Editoriaux

1940-2011

mercredi 16 février 2011, par Jacques Cheminade


Les éditoriaux de Jacques Cheminade sont publiés tous les quinze jours dans le journal Nouvelle Solidarité, sur www.solidariteetprogres.org ainsi que sur son site de campagne www.cheminade2012.fr.


Je tiens d’abord à vous communiquer deux citations d’auteurs en principe bien peu révolutionnaires, très significatives d’une prise de conscience de la situation actuelle.

Eric Verhaeghe, énarque, membre du Medef et président de l’Association paritaire pour l’emploi des cadres (APEC), « jette l’éponge » et démissionne à 42 ans de toutes ses fonctions. Il écrit sur la crise : « Tout cela avait un goût de 10 mai 1940. De ces moments où les généraux demandent à la troupe de se sacrifier pour protéger leur fuite, alors même qu’ils sont les seuls responsables de la défaite. Car, soyons bien clairs, la seule cause de la crise de 2008 tient à l’irresponsabilité des élites financières. Si les administrateurs des banques avaient joué leur rôle, notamment en empêchant des stratégies de crédit risqué, si le gouvernement américain, en 1998, sous l’influence des financiers, n’avait pas autorisé la fusion des activités bancaires et d’assurances, alors même que cette fusion était impossible depuis la crise de 1929, si les financiers américains n’avaient pas prêté à tour de bras des sommes colossales à de pauvres gens dont ils savaient qu’ils pourraient difficilement rembourser leurs dettes, si les banquiers européens n’avaient pas été complices de ces pratiques – tout cela visant à tirer des profits usuraires sur la misère humaine -, nous n’aurions pas subi la crise des subprimes et l’effondrement de l’économie mondiale comme un château de cartes. Et l’argent des contribuables n’aurait pas été sollicité pour rembourser ces erreurs monumentales. »

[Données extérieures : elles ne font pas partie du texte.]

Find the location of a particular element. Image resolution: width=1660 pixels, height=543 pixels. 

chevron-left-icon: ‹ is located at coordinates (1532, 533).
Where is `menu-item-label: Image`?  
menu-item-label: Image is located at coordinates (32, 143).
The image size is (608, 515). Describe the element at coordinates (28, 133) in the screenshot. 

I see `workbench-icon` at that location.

Christian Saint-Etienne, économiste universitaire élu vice-président du groupe Centre et Indépendants au Conseil de Paris le 7 avril 2008, nous dit de son côté, dans Le Point du 13 janvier : « Le paradoxe français d’un pays surdoué qui patine sur lui-même et d’une nation dotée d’atouts exceptionnels qui déprime ne se résoudra pas sans un choc d’une violence extrême contribuant à balayer des pseudo-élites politiques et culturelles coupées du monde réel, comme la défaite de 1940 avait ouvert le champ aux hommes qui jetèrent les bases des Trente Glorieuses. Un pays dans lequel on ne peut plus construire de diagnostics partagés fondant une action publique résolue, alors que le monde accélère vers de nouveaux horizons, est un pays mûr pour une révolution. »

L’on remarquera la référence partagée à la pas si étrange défaite de 1940, causée comme on le sait par une terrible accumulation d’incompétences et de trahisons. Nous sommes aujourd’hui à nouveau plongés dans une crise de civilisation.

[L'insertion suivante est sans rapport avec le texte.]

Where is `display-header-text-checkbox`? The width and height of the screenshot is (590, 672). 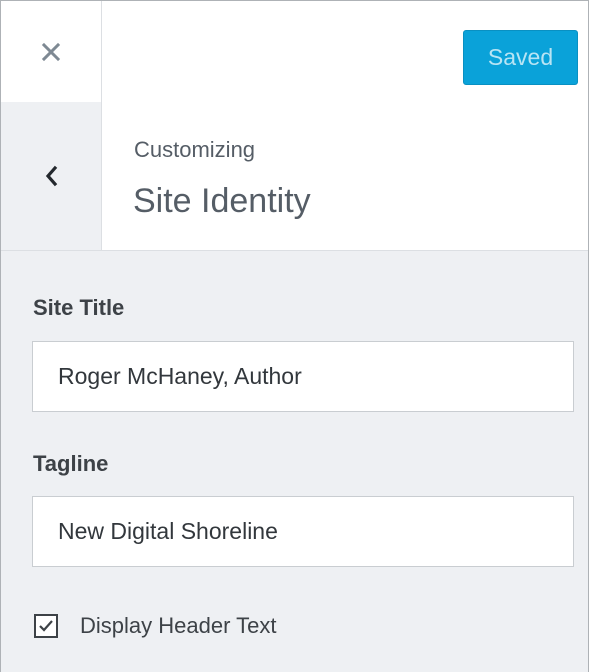 display-header-text-checkbox is located at coordinates (46, 626).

Et que voit-on le Président de la République faire ? Répondre à un « panel » téléphoné de Français pour faire un « coup de com’ » le jeudi 10 février. Certes, son intervention a été rythmée comme à l’accoutumée par une série de gros mensonges et de petites approximations, comme nous le dit Libération . Cependant, il y a bien pire. Au sein de la tempête internationale et nationale, il s’est borné à dire ce qui l’arrangeait sans traiter le sujet fondamental de l’époque, la désintégration financière et la décomposition politique mondiale. Il en sait les causes, mais ne veut pas risquer sa place en allant au charbon. Rien de moins gaullien. Son adversaire en 2012 serait le directeur du FMI, qui somme la Grèce et l’Irlande de privatiser davantage et d’imposer toujours plus d’austérité.

Sortir de ce bourbier est la première urgence de l’époque, comme le sentent ceux que nous avons cités. Notre mission ici est de redéfinir les frontières politiques en bâtissant, comme en 1940 encore, une nouvelle Résistance, pour rassembler tous ceux qui refusent le pillage financier, contre la City, Wall Street et les Pébereau de tout poil.